The existing anticancer drugs in clinical practice show poor efficacy in cervical cancer patients and are associated with multiple side effects. Our previous study demonstrated the strong antineoplastic activity of crude extract prepared from the stem bark of Azadirachta indica (Neem) against cervical cancer. However, the active phytoconstituents of neem stem bark extract and its underlying anticancer mechanism are yet to be investigated. Thus, the present study aimed to identify the active fraction from crude neem stem bark extract to further dissect its anticancer mechanism and determine the active components.

This is the first study to identify the active fraction and its phytoconstituents from neem stem bark and demonstrate the anticancer mechanism against cervical cancer. Our study highlights the importance of investigating neem stem bark-derived limonoids and nicotiflorin as a potential source to develop new anticancer therapeutic agents.

Dichloromethane (DCM) extract from neem stem bark was prepared and fractionated using thin-layer chromatography. The fractions obtained were screened against HeLa and ME-180 cervical cancer cell lines to identify the most active fraction, which was then selected for further studies. Clonogenic assay, cell cycle analysis, apoptosis assay, and reactive oxygen species (ROS) assay were performed to determine the cytotoxicity of the active fraction. Gene expression was analyzed using real-time PCR and western blot to determine the mechanism. Additionally, the HeLa cells-derived 3D spheroid model was used to determine the antitumor efficacy of the active fraction. Electrospray ionization-mass spectrometry, Fourier-transform infrared spectroscopy, and proton nuclear magnetic resonance were used to identify the phytoconstituents of the fraction.

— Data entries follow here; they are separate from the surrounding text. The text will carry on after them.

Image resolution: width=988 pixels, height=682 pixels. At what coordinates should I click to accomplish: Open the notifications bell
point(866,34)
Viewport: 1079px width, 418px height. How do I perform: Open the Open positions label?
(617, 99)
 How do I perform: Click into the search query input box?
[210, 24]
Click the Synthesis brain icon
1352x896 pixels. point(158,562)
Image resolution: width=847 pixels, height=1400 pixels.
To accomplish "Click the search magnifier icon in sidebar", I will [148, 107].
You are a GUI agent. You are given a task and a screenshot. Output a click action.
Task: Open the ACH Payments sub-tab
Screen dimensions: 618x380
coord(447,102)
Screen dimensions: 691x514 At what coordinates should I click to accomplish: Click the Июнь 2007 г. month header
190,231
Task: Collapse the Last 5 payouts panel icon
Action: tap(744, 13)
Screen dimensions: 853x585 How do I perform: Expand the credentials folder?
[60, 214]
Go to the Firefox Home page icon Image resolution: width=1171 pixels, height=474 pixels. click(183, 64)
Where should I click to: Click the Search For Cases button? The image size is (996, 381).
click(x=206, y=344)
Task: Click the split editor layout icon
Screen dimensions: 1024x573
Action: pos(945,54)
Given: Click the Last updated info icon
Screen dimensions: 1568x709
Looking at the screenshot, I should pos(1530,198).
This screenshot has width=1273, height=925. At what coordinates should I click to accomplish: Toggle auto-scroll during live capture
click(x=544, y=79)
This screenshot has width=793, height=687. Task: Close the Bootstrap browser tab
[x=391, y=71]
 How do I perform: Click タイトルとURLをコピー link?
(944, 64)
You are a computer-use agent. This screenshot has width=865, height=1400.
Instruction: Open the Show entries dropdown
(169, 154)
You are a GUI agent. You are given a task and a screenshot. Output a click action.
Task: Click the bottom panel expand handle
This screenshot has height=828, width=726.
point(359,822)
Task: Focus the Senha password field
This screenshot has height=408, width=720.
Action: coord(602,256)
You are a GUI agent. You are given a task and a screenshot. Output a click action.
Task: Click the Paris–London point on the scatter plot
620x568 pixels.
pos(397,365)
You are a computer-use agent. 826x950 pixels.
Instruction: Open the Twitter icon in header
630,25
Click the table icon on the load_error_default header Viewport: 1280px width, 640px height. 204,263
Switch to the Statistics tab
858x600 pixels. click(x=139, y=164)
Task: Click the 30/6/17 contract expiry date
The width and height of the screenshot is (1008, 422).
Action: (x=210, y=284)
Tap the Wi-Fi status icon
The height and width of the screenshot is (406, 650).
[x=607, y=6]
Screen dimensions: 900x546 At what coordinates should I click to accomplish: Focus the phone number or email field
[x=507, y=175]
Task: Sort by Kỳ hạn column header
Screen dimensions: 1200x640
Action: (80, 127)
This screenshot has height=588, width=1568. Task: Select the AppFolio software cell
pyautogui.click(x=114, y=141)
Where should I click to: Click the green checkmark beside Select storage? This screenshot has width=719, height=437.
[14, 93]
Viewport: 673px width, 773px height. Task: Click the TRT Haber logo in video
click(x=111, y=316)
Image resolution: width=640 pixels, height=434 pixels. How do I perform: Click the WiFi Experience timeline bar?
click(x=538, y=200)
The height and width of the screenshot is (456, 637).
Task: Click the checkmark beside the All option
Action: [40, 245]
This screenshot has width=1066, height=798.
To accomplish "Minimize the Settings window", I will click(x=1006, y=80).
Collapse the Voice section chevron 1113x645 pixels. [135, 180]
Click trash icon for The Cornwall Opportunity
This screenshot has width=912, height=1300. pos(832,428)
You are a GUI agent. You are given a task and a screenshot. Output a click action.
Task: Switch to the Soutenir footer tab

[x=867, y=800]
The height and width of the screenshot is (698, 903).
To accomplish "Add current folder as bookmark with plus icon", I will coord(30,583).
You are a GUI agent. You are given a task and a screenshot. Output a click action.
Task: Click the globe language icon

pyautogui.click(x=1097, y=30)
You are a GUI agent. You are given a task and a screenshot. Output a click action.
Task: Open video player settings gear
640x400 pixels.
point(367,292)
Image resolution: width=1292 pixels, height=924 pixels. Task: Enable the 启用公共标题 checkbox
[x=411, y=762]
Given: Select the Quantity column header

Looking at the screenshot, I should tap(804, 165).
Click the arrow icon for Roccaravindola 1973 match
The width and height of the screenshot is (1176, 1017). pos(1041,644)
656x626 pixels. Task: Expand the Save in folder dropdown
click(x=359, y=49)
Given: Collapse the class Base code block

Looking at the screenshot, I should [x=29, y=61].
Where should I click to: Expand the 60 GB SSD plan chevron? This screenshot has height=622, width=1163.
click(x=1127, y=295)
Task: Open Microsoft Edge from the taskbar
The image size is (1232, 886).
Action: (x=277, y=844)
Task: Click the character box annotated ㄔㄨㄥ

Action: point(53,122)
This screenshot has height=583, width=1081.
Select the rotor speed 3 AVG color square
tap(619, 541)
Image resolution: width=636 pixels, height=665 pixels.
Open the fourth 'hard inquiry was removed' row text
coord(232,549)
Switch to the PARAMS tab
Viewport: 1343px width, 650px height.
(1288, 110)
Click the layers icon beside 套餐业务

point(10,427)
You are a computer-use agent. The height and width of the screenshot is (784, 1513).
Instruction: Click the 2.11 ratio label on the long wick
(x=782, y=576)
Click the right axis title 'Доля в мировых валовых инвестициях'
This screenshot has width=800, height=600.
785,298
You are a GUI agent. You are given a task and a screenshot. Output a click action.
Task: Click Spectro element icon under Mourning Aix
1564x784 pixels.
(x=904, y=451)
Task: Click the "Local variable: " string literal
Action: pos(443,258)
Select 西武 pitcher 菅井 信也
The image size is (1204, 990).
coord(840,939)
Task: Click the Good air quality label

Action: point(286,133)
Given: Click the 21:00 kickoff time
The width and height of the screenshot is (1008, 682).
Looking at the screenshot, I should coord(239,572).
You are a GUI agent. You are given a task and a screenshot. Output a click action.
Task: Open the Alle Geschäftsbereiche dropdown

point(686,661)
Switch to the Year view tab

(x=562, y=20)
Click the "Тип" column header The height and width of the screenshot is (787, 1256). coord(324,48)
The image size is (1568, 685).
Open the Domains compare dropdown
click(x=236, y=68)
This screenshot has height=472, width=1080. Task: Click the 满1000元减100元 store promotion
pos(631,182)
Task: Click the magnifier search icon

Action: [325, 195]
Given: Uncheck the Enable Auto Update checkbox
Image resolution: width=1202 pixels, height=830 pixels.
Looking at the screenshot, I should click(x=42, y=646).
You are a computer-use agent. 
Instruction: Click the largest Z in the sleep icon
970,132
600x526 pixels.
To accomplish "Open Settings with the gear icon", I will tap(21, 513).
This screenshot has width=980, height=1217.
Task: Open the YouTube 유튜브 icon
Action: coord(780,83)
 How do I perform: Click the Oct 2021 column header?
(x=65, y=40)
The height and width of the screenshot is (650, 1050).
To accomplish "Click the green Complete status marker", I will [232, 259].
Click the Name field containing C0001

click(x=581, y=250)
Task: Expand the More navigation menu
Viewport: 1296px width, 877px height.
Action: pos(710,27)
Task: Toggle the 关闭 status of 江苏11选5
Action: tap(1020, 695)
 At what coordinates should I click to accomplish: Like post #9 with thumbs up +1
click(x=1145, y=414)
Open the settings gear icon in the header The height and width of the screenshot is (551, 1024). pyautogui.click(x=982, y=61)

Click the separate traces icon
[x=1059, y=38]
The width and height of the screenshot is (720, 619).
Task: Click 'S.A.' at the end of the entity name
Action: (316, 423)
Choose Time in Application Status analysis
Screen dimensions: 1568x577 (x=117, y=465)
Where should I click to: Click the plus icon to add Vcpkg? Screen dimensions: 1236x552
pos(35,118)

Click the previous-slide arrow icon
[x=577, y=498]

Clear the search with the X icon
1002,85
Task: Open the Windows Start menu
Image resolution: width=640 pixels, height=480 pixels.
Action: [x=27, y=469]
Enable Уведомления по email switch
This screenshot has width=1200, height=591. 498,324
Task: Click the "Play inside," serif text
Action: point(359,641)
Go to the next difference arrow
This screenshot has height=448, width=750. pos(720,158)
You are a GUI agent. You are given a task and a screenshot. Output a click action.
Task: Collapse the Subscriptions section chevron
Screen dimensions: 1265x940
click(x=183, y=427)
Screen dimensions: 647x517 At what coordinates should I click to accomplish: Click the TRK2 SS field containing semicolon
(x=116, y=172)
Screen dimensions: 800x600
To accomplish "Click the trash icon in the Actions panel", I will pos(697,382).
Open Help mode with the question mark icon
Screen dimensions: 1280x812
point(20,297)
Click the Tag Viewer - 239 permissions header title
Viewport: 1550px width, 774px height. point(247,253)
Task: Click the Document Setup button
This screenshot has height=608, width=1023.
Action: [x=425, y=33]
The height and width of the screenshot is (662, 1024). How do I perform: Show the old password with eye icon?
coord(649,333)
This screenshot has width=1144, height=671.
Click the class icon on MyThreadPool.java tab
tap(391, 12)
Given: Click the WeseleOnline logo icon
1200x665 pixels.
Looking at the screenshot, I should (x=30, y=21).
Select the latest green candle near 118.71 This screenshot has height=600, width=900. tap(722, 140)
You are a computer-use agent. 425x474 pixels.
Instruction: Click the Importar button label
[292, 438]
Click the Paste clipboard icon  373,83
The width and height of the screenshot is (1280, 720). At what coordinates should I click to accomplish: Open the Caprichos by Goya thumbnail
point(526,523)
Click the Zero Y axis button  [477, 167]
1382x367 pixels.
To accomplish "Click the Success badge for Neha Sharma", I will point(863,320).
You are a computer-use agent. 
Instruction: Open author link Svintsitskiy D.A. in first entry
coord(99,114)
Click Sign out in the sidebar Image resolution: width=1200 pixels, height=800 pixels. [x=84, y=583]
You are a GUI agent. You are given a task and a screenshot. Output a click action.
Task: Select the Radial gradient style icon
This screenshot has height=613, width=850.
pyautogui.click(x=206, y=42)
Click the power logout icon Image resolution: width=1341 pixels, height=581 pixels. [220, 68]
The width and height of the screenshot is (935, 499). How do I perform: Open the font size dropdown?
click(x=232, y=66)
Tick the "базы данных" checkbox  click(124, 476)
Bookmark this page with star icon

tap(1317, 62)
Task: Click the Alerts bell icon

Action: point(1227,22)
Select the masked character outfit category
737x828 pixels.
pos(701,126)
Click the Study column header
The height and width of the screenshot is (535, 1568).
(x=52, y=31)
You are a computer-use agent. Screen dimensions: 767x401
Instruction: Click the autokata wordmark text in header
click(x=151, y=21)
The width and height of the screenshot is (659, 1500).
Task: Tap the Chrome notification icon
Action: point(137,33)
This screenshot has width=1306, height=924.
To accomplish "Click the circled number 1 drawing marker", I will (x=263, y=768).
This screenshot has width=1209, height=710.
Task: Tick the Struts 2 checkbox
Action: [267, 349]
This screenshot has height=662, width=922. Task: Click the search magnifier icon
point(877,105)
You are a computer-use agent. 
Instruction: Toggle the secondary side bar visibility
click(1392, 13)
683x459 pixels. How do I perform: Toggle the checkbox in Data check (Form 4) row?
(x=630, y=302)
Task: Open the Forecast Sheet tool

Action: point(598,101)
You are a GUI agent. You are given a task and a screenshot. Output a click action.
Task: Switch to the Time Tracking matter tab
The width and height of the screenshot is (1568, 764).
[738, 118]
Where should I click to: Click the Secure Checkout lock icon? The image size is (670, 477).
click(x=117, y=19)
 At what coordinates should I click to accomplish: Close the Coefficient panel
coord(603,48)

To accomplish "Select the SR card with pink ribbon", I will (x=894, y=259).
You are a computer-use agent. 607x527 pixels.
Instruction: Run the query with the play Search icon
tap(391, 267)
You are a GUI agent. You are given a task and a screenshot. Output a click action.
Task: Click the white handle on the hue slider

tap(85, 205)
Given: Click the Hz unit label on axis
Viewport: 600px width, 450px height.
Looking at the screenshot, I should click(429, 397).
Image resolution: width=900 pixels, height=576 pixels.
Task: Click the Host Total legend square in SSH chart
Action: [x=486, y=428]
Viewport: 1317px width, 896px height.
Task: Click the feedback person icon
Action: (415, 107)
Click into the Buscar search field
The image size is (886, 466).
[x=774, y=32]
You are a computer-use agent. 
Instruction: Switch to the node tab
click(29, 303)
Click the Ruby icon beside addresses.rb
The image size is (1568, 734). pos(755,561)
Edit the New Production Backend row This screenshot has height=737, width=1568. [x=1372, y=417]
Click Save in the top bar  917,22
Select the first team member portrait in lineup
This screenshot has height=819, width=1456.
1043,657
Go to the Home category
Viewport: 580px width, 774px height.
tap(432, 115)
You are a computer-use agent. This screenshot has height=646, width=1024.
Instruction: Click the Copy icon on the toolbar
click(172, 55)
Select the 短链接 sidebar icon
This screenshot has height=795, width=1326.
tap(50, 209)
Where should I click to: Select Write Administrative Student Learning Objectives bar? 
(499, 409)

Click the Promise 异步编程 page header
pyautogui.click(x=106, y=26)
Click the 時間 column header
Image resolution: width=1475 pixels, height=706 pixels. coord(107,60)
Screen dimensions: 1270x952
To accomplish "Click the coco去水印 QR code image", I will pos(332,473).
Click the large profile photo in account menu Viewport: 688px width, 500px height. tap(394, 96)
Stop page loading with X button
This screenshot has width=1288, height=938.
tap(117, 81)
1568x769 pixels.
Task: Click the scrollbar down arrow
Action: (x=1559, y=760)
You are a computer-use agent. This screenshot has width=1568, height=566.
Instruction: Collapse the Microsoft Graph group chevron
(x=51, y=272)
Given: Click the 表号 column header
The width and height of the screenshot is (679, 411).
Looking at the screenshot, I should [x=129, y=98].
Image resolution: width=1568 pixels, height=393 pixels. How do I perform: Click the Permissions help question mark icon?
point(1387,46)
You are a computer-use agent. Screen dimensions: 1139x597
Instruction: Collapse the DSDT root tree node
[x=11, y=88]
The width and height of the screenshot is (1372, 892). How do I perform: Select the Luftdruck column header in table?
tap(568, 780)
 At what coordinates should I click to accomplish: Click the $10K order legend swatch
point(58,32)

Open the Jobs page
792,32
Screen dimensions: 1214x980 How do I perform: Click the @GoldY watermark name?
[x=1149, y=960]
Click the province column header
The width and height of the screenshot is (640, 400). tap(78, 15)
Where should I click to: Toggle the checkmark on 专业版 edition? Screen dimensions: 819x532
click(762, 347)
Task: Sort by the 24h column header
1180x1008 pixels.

Initial screening revealed fraction 2 (F2) as the most active fraction. Additionally, F2 showed the least cytotoxic effect on normal human fibroblast cells. Mechanistically, F2 induced cell cycle arrest and apoptosis in cervical cancer cells. F2 increased ROS levels, induced ER stress, and activated cell survival pathway. Treatment with N-acetyl cysteine revealed that F2 induced ROS-independent ER stress and apoptosis. 3D spheroid viability and growth delay experiments demonstrated the strong antitumor potential of F2. Finally, six compounds, including one flavonoid (nicotiflorin) and five limonoids, were identified in the F2 fraction.